问题
I am using datatable dataframe. How can I split the dataframe into train and test dataset?
Similarly to pandas dataframe, I tried to use train_test_split(dt_df,classes)
from sklearn.model_selection, but it doesn't work and I get error.
import datatable as dt
import numpy as np
from sklearn.model_selection import train_test_split
dt_df = dt.fread(csv_file_path)
classe = dt_df[:, "classe"])
del dt_df[:, "classe"])
X_train, X_test, y_train, y_test = train_test_split(dt_df, classe, test_size=test_size)
I get the following error : TypeError: Column selector must be an integer or a string, not <class 'numpy.ndarray'>
I try a work around method by converting the dataframe to numpy array:
classe = np.ravel(dt_df[:, "classe"])
dt_df = dt_df.to_numpy()
Like that it works, but, I don't know if there is a way allowing the train_test_split
working correctly like in pandas dataframe.
Edit 1: The csv file contain as columns strings, and the values are unsigned int. Using print(dt_df)
we get :
| CCC CCG CCU CCA CGC CGG CGU CGA CUC CUG … ---- + --- --- --- --- --- --- --- --- --- --- 0 | 0 0 0 0 2 0 1 0 0 1 … 1 | 0 0 0 0 1 0 2 1 0 1 … 2 | 0 0 0 1 1 0 1 0 1 2 … 3 | 0 0 0 1 1 0 1 0 1 2 … 4 | 0 0 0 1 1 0 1 0 1 2 … 5 | 0 0 0 1 1 0 1 0 1 2 … 6 | 0 0 0 1 0 0 3 0 0 2 … 7 | 0 0 0 1 1 0 0 0 1 2 … 8 | 0 0 0 1 1 0 1 0 1 2 … 9 | 0 0 1 0 1 0 1 0 1 3 … 10 | 0 0 1 0 1 0 1 0 1 3 … ...
Thanks for you help.
回答1:
i don't know about a function that can split dt
. but you can us
dt_df = df.read_csv(csv_file_path)
classe = dt_df[:, "classe"])
del dt_df[:, "classe"])
X_train, X_test, y_train, y_test = train_test_split(dt_df, classe, test_size=test_size)
and then convert the DataFame
to DataTable
by:
X_train = dt.Frame(X_train)
X_test = dt.Frame(X_test)
回答2:
The solution I use to split datatable dataframe into train and test dataset in python using train_test_split(dt_df,classes)

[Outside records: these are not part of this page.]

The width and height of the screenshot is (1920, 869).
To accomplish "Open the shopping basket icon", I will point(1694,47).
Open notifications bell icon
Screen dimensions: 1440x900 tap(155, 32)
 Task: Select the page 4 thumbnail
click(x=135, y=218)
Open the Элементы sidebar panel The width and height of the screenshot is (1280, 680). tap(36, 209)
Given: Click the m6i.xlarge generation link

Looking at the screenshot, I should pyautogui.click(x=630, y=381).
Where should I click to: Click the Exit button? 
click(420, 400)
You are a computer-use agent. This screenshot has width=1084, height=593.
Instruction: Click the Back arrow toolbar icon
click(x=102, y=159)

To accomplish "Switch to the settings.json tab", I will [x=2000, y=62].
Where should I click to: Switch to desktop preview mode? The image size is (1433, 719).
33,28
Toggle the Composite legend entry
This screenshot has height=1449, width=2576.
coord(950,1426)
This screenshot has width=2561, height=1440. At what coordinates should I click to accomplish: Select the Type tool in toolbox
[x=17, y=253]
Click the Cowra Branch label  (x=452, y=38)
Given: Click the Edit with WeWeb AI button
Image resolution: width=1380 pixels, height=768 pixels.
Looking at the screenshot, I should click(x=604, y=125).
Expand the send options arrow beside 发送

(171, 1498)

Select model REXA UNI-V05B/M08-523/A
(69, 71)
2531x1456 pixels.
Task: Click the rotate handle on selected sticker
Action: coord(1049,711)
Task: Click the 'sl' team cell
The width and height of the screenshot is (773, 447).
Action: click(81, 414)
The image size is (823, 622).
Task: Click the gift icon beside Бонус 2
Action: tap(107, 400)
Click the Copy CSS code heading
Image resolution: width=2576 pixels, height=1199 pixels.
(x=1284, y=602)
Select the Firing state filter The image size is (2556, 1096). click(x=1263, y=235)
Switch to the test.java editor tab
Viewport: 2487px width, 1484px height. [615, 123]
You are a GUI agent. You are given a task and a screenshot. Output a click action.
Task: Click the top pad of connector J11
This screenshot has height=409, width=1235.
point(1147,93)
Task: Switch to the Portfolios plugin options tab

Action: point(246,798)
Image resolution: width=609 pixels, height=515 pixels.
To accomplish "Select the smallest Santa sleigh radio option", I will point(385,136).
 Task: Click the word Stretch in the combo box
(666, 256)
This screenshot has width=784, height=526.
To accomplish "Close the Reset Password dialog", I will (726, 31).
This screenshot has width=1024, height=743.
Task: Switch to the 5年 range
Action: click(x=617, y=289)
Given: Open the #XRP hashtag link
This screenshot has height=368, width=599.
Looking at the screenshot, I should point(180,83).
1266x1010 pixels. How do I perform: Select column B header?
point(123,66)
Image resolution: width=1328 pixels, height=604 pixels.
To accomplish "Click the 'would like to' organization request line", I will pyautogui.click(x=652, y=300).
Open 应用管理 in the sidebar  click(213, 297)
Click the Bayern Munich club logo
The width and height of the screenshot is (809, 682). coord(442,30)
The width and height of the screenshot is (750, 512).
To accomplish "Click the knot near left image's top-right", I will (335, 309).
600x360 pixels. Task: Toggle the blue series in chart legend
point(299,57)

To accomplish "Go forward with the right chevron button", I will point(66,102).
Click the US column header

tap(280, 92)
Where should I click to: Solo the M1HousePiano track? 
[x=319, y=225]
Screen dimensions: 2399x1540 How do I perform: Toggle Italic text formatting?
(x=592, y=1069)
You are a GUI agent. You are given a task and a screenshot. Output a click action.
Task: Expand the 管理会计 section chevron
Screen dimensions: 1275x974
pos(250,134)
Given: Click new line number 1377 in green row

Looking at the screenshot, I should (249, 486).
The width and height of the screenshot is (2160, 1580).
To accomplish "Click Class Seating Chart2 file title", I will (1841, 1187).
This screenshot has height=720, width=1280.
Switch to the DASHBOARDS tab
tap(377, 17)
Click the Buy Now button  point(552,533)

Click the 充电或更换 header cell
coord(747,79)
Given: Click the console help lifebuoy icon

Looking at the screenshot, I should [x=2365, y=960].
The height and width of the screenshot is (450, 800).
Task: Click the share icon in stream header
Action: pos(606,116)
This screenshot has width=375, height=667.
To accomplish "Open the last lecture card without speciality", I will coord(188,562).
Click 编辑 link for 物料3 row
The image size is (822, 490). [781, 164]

from sklearn.model_selection is to convert the datatable dataframe to numpy as I mentioned in my question post, or to pandas dataframe as commented by @Manoor Hassan (to and back again):
source code before split method:
import datatable as dt
import numpy as np
from sklearn.model_selection import train_test_split
from sklearn.ensemble import ExtraTreesClassifier
dt_df = dt.fread(csv_file_path)
classe = np.ravel(dt_df[:, "classe"])
del dt_df[:, "classe"])
source code after split method:
ExTrCl = ExtraTreesClassifier()
ExTrCl.fit(X_train, y_train)
pred_test = ExTrCl.predict(X_test)
method 1: convert to numpy
# source code before split method
dt_df = dt_df.to_numpy()
X_train, X_test, y_train, y_test = train_test_split(dt_df, classe, test_size=test_size)
# source code after split method
method 2: convert to numpy and return back to datatable dataframe after the split:
# source code before split method
dt_df = dt_df.to_numpy()
X_train, X_test, y_train, y_test = train_test_split(dt_df, classe, test_size=test_size)
X_train = dt.Frame(X_train)
# source code after split method
method 3: convert to pandas dataframe
# source code before split method
dt_df = dt_df.to_pandas()
X_train, X_test, y_train, y_test = train_test_split(dt_df, classe, test_size=test_size)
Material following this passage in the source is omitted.